## BEGIN

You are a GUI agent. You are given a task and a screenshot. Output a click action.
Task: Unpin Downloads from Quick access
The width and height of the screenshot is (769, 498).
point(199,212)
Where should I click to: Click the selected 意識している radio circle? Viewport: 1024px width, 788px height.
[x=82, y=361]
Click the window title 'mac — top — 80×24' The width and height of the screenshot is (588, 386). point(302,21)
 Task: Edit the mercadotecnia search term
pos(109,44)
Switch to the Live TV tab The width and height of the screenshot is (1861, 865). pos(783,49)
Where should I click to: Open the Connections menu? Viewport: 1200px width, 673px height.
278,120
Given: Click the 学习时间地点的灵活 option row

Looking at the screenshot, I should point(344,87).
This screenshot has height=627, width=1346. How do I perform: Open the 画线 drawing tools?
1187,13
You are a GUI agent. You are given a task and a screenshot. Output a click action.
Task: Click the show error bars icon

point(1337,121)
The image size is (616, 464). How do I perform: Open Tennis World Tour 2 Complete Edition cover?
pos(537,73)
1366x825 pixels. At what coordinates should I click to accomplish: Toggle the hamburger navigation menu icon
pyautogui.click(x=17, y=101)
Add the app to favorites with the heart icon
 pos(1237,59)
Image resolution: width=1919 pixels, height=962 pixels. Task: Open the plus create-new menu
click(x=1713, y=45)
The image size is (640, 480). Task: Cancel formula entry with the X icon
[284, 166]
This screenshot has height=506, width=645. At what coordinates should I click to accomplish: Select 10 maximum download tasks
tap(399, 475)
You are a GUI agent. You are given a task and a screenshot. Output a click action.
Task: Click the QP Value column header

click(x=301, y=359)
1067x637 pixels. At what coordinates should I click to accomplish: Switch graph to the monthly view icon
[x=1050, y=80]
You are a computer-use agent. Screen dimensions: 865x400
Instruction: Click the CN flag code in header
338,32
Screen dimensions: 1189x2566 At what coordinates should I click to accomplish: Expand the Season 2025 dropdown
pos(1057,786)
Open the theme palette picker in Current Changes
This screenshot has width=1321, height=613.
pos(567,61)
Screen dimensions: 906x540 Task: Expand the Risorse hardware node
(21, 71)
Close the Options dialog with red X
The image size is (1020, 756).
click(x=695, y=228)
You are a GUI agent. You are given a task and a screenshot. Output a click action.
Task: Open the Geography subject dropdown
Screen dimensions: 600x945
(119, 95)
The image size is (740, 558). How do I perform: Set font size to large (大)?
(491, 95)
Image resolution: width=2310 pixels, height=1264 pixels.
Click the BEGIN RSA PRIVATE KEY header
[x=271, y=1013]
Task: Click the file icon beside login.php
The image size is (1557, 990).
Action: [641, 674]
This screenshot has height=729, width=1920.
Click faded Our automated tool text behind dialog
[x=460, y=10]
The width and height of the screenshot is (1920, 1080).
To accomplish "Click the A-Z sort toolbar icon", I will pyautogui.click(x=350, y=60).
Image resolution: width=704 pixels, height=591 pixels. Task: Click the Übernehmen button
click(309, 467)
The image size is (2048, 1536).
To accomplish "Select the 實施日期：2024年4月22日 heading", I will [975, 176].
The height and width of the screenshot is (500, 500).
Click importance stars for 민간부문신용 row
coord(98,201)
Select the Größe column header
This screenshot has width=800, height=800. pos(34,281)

## END

Problem to solve: Repeat the whole listing above line for line, with no changes.

Final answer:
You are a GUI agent. You are given a task and a screenshot. Output a click action.
Task: Unpin Downloads from Quick access
The width and height of the screenshot is (769, 498).
point(199,212)
Where should I click to: Click the selected 意識している radio circle? Viewport: 1024px width, 788px height.
[x=82, y=361]
Click the window title 'mac — top — 80×24' The width and height of the screenshot is (588, 386). point(302,21)
 Task: Edit the mercadotecnia search term
pos(109,44)
Switch to the Live TV tab The width and height of the screenshot is (1861, 865). pos(783,49)
Where should I click to: Open the Connections menu? Viewport: 1200px width, 673px height.
278,120
Given: Click the 学习时间地点的灵活 option row

Looking at the screenshot, I should point(344,87).
This screenshot has height=627, width=1346. How do I perform: Open the 画线 drawing tools?
1187,13
You are a GUI agent. You are given a task and a screenshot. Output a click action.
Task: Click the show error bars icon

point(1337,121)
The image size is (616, 464). How do I perform: Open Tennis World Tour 2 Complete Edition cover?
pos(537,73)
1366x825 pixels. At what coordinates should I click to accomplish: Toggle the hamburger navigation menu icon
pyautogui.click(x=17, y=101)
Add the app to favorites with the heart icon
 pos(1237,59)
Image resolution: width=1919 pixels, height=962 pixels. Task: Open the plus create-new menu
click(x=1713, y=45)
The image size is (640, 480). Task: Cancel formula entry with the X icon
[284, 166]
This screenshot has height=506, width=645. At what coordinates should I click to accomplish: Select 10 maximum download tasks
tap(399, 475)
You are a GUI agent. You are given a task and a screenshot. Output a click action.
Task: Click the QP Value column header

click(x=301, y=359)
1067x637 pixels. At what coordinates should I click to accomplish: Switch graph to the monthly view icon
[x=1050, y=80]
You are a computer-use agent. Screen dimensions: 865x400
Instruction: Click the CN flag code in header
338,32
Screen dimensions: 1189x2566 At what coordinates should I click to accomplish: Expand the Season 2025 dropdown
pos(1057,786)
Open the theme palette picker in Current Changes
This screenshot has width=1321, height=613.
pos(567,61)
Screen dimensions: 906x540 Task: Expand the Risorse hardware node
(21, 71)
Close the Options dialog with red X
The image size is (1020, 756).
click(x=695, y=228)
You are a GUI agent. You are given a task and a screenshot. Output a click action.
Task: Open the Geography subject dropdown
Screen dimensions: 600x945
(119, 95)
The image size is (740, 558). How do I perform: Set font size to large (大)?
(491, 95)
Image resolution: width=2310 pixels, height=1264 pixels.
Click the BEGIN RSA PRIVATE KEY header
[x=271, y=1013]
Task: Click the file icon beside login.php
The image size is (1557, 990).
Action: [641, 674]
This screenshot has height=729, width=1920.
Click faded Our automated tool text behind dialog
[x=460, y=10]
The width and height of the screenshot is (1920, 1080).
To accomplish "Click the A-Z sort toolbar icon", I will pyautogui.click(x=350, y=60).
Image resolution: width=704 pixels, height=591 pixels. Task: Click the Übernehmen button
click(309, 467)
The image size is (2048, 1536).
To accomplish "Select the 實施日期：2024年4月22日 heading", I will [975, 176].
The height and width of the screenshot is (500, 500).
Click importance stars for 민간부문신용 row
coord(98,201)
Select the Größe column header
This screenshot has width=800, height=800. pos(34,281)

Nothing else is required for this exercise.